Work task
Select every line containing the word "floating" from the material, and copy those lines.

Records for this exercise
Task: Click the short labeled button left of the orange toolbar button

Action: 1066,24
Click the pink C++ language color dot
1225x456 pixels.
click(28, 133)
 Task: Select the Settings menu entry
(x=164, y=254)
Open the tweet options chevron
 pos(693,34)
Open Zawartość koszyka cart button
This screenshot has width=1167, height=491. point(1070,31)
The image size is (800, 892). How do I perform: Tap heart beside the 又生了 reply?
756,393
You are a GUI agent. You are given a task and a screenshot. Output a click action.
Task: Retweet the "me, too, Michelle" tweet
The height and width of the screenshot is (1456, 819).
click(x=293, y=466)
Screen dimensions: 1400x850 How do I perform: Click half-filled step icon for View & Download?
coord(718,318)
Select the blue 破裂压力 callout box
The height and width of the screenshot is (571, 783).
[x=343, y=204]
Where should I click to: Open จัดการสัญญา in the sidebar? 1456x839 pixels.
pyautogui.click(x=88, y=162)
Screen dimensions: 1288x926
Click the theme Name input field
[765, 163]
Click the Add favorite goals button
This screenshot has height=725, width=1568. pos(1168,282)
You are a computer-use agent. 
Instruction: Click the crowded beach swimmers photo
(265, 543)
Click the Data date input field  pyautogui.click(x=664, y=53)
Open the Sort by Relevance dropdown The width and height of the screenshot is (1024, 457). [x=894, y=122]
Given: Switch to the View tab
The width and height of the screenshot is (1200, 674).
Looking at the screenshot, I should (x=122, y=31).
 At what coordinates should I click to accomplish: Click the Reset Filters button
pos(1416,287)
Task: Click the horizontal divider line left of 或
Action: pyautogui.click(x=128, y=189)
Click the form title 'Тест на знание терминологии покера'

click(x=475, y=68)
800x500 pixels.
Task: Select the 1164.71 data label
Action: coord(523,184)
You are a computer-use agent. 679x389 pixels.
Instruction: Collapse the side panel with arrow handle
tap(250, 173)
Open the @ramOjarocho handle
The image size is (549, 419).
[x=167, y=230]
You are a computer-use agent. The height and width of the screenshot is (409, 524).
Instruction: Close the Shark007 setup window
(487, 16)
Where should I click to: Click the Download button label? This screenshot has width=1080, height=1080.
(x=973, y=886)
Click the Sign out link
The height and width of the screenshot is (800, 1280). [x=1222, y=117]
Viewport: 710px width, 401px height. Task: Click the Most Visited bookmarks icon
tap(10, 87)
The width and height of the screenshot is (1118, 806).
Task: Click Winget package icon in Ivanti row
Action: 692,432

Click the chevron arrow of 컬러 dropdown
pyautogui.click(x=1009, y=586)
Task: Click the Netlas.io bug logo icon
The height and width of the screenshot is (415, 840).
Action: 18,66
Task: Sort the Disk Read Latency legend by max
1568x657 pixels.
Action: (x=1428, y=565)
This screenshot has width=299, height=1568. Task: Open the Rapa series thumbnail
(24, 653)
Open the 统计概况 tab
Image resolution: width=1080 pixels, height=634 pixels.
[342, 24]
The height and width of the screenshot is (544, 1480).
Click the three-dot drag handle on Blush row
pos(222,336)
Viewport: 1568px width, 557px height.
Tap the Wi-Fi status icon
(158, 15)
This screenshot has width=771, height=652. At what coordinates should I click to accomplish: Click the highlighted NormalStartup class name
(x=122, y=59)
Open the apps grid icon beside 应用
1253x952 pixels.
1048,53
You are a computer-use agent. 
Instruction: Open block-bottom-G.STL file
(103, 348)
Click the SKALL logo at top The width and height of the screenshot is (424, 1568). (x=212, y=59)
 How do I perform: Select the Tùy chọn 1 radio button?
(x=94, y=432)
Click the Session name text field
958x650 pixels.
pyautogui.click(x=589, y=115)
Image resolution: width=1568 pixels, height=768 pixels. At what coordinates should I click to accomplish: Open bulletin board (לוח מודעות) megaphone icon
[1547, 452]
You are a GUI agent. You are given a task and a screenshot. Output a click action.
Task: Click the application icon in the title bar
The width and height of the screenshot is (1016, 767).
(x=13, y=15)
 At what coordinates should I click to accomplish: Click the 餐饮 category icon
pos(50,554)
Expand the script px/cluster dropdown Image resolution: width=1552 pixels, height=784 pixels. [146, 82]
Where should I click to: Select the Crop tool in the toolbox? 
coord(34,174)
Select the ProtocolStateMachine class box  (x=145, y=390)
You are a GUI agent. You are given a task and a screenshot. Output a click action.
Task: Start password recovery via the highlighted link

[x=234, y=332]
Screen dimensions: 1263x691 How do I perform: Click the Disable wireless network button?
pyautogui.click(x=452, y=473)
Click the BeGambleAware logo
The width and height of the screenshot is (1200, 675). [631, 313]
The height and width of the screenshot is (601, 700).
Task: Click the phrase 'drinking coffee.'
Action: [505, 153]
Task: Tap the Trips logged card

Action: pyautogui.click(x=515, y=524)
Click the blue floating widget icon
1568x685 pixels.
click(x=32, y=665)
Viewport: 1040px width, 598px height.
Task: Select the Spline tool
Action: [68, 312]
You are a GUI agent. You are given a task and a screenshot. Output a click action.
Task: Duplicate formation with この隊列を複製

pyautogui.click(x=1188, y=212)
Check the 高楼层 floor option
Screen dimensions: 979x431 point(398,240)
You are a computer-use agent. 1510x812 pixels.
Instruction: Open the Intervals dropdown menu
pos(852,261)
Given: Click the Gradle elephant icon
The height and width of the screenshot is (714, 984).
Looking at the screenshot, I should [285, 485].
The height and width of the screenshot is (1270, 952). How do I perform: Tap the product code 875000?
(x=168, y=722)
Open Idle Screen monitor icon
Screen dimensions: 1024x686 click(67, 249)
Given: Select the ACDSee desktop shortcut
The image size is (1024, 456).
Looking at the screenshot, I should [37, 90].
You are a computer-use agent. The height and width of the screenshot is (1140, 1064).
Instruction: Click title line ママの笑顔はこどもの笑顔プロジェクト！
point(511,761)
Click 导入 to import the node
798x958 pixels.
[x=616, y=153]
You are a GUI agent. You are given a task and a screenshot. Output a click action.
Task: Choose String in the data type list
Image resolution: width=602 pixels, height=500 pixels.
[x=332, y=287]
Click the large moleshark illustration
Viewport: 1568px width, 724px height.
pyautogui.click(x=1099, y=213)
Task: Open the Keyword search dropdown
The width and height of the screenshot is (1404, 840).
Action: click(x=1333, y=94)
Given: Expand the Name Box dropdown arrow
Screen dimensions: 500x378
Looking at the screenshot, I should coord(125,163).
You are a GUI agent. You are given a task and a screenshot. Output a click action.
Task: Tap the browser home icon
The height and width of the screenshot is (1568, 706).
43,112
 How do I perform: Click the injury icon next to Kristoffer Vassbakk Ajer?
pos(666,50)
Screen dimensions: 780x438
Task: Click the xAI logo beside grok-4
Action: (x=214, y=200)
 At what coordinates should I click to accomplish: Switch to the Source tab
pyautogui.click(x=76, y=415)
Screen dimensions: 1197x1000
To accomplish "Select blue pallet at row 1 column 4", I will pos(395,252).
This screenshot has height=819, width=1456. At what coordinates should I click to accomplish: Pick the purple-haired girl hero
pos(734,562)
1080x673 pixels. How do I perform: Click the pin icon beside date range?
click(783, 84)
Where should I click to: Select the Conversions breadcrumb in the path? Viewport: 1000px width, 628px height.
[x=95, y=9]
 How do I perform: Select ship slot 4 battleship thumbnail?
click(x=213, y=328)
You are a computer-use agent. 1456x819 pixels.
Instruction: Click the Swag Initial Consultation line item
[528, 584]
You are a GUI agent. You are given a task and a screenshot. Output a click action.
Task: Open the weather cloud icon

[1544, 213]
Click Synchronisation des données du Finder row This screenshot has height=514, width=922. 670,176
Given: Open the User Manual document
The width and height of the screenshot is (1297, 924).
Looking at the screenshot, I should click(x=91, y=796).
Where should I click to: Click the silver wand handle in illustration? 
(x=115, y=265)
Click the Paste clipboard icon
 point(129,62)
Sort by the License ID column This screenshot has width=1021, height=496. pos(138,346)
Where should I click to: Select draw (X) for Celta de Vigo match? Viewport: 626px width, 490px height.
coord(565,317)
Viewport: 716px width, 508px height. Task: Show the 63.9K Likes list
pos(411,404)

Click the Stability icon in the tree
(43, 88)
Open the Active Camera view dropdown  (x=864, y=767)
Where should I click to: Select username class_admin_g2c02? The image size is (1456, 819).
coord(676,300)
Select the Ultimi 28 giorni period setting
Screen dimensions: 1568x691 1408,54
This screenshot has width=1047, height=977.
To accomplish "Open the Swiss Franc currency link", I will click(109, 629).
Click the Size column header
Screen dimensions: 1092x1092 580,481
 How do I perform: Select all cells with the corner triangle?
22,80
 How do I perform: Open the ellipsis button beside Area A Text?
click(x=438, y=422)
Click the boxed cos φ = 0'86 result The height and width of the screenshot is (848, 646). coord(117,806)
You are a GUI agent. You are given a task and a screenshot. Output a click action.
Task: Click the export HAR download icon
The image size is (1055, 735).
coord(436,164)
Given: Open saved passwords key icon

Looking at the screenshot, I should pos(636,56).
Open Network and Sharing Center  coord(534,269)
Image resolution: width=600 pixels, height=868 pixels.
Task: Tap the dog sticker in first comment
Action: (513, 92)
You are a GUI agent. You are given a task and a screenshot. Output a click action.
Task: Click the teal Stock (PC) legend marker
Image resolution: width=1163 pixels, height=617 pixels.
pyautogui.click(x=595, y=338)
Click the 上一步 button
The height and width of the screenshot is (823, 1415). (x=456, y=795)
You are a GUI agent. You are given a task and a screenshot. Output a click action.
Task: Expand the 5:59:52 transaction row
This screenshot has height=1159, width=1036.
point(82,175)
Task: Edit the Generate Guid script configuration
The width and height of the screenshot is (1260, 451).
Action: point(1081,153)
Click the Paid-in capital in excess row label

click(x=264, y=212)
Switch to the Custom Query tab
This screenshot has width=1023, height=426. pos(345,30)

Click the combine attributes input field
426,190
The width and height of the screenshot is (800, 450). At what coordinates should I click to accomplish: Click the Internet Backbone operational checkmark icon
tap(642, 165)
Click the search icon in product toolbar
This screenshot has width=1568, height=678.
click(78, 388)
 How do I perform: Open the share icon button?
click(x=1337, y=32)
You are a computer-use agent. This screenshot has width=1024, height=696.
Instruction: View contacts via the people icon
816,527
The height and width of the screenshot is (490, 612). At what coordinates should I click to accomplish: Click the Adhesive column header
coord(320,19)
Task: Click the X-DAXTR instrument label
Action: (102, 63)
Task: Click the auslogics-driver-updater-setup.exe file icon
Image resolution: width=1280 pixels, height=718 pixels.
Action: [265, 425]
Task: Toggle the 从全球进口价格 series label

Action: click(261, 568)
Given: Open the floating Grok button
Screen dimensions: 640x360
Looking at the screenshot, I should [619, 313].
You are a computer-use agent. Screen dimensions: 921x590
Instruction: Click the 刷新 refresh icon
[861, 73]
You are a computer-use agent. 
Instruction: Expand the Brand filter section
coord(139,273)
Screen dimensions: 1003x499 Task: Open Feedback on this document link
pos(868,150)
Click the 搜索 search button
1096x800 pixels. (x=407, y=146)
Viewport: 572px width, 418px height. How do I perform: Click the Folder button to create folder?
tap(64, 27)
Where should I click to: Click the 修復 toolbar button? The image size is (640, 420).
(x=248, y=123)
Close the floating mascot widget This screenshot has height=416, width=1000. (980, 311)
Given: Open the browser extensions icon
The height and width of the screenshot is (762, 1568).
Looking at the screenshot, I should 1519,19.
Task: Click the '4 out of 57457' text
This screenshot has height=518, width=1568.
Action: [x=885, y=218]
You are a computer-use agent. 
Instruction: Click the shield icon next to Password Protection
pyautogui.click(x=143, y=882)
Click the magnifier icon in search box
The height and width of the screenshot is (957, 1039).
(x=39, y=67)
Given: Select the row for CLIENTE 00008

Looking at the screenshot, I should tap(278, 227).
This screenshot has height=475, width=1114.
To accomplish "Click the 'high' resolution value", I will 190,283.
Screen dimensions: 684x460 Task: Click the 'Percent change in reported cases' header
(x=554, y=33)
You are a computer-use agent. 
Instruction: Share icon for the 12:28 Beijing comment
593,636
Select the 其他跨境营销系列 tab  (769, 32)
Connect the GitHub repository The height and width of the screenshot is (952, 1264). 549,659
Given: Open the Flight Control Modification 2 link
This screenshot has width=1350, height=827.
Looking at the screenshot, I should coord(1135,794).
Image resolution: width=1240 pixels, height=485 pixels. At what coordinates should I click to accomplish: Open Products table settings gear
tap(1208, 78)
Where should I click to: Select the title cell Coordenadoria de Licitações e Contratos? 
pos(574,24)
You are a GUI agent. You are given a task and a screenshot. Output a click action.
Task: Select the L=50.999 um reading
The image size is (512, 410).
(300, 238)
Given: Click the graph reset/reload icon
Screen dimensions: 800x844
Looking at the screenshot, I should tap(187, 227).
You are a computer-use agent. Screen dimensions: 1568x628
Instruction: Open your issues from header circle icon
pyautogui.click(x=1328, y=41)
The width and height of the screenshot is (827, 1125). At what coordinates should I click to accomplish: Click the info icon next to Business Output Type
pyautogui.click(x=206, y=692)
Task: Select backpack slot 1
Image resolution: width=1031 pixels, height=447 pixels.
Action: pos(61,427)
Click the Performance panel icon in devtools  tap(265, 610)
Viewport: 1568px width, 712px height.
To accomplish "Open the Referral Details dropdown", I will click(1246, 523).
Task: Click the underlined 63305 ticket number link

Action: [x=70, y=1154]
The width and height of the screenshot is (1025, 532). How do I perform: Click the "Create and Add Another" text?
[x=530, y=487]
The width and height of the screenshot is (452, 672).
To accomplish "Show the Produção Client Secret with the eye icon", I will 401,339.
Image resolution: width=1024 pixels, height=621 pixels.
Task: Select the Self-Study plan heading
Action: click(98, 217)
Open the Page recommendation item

Your solution
Click the blue floating widget icon
Given: Open the floating Grok button
Close the floating mascot widget This screenshot has height=416, width=1000. (980, 311)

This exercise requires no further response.